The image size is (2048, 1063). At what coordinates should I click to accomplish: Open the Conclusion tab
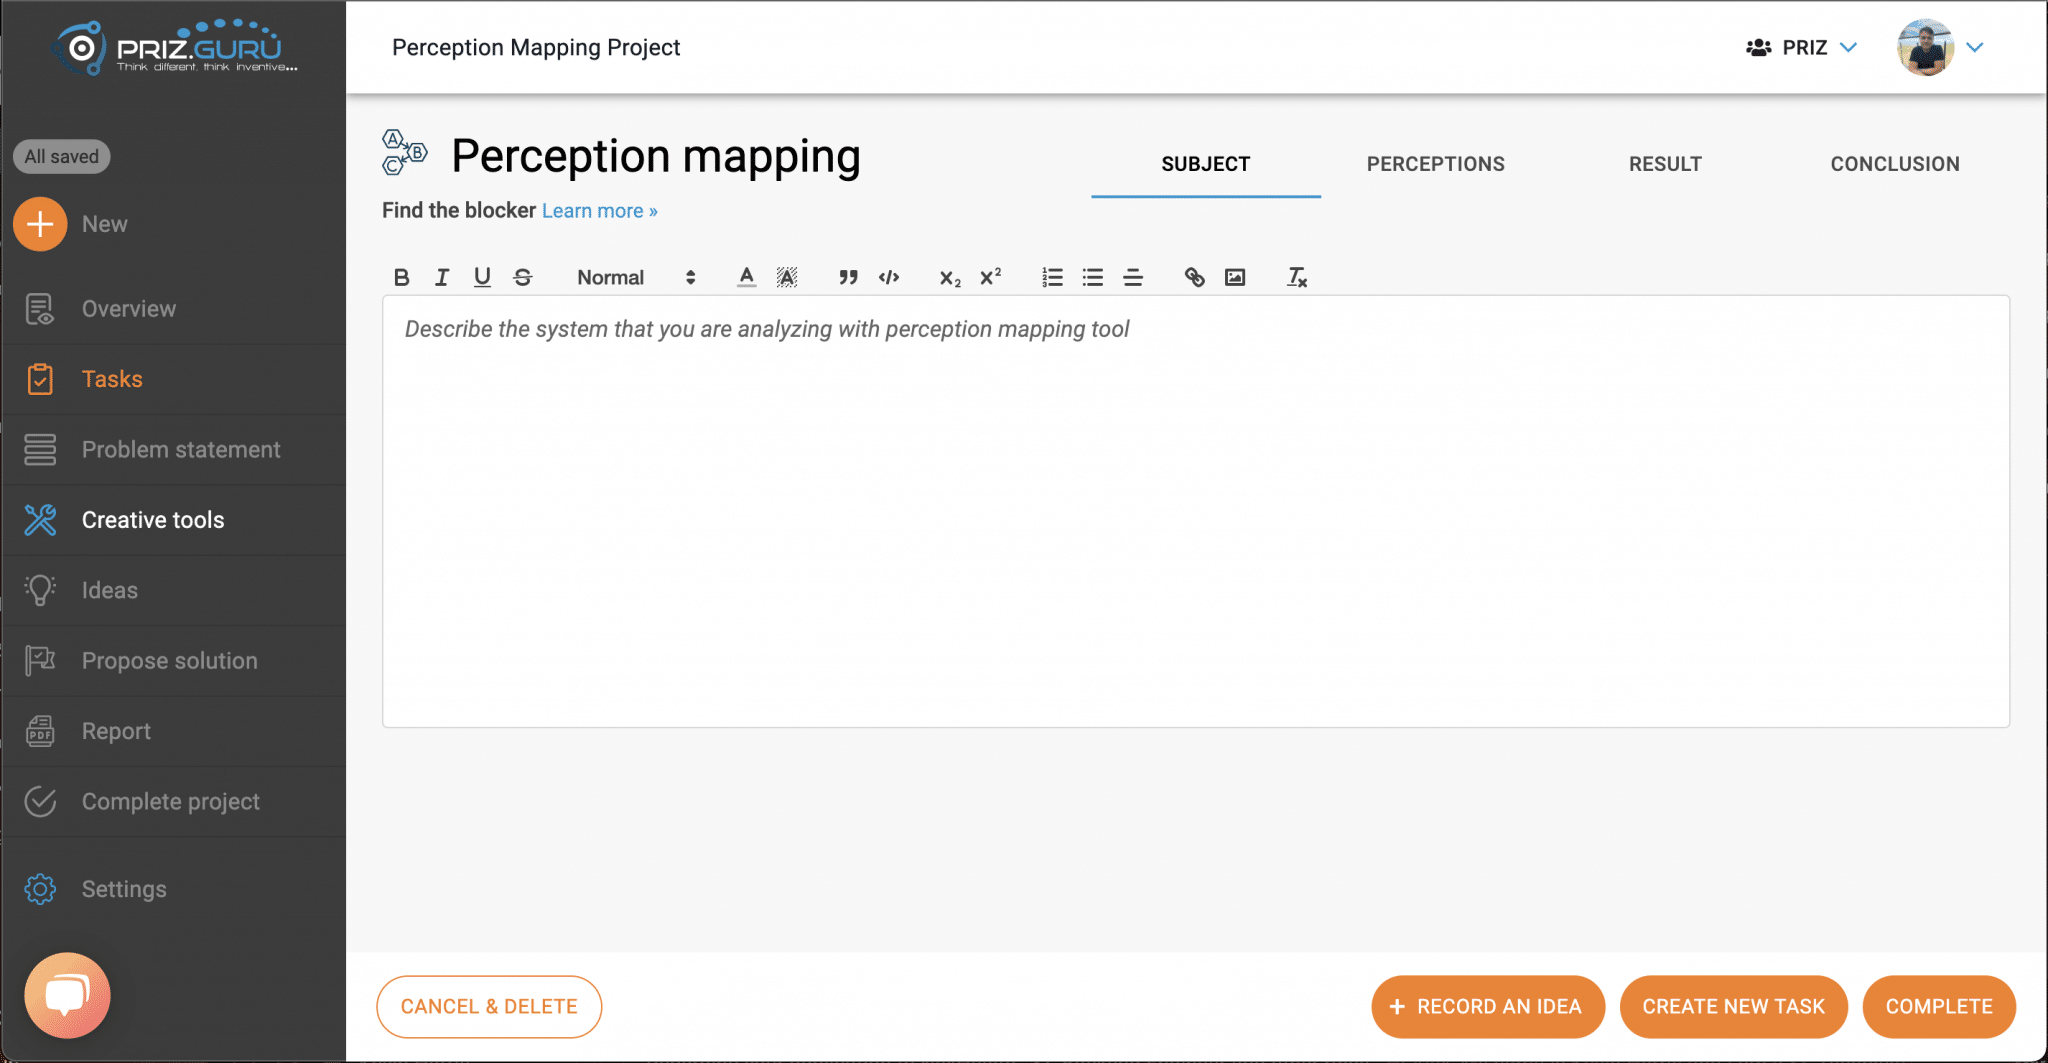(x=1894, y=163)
▬▬▬
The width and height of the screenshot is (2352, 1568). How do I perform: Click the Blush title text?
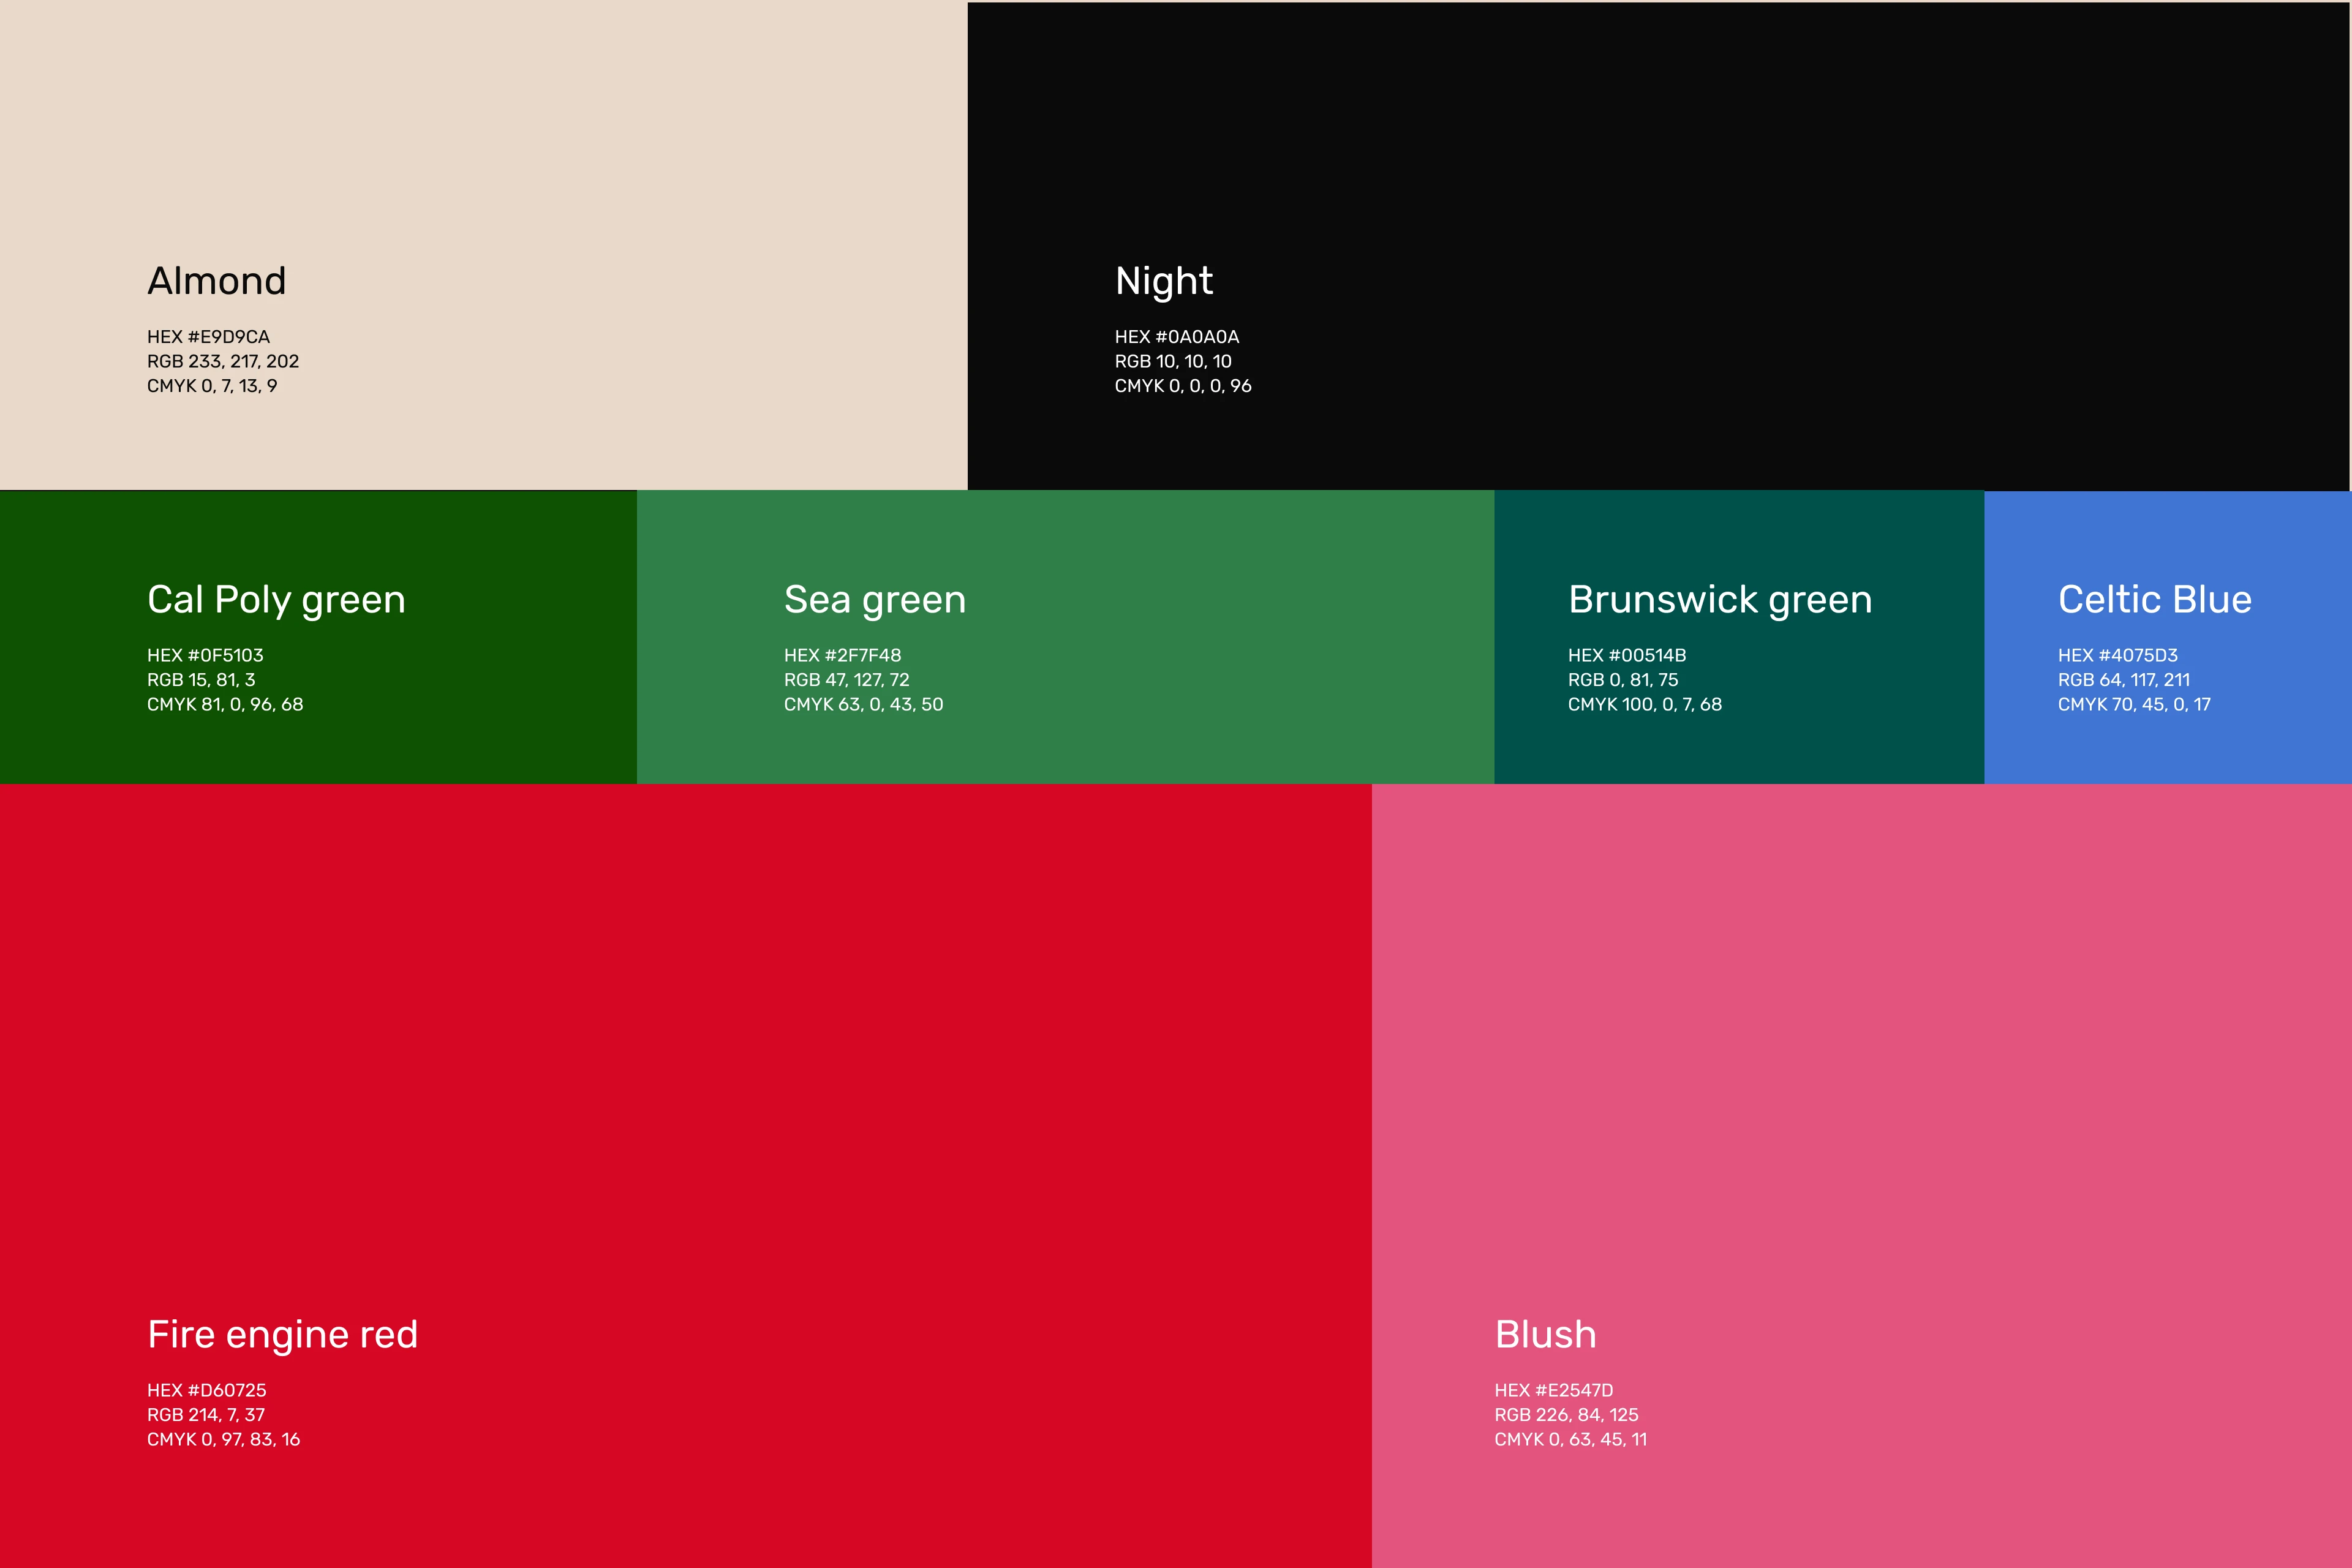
▬▬▬
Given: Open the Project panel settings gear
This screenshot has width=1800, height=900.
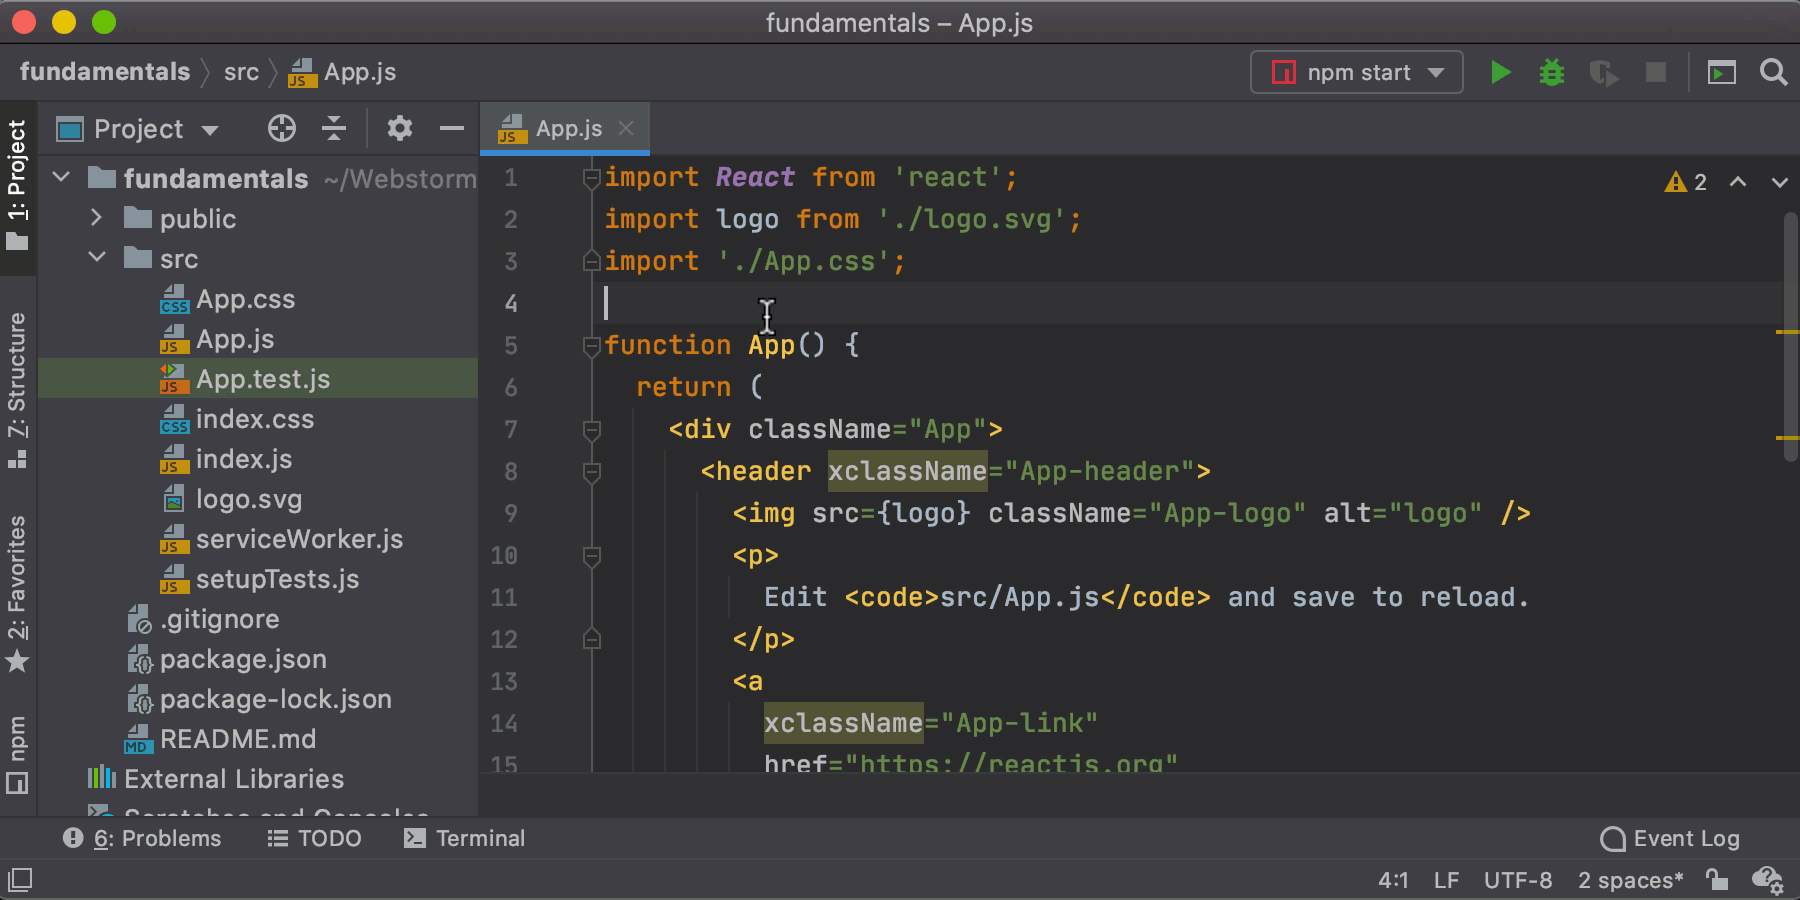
▬▬▬
In the listing above, find the line with "Given: Open the Project panel settings gear" and the line with "This screenshot has width=1800, height=900.", then print exactly those two lines and every line between them, and nothing more.

Answer area>
Given: Open the Project panel settings gear
This screenshot has width=1800, height=900.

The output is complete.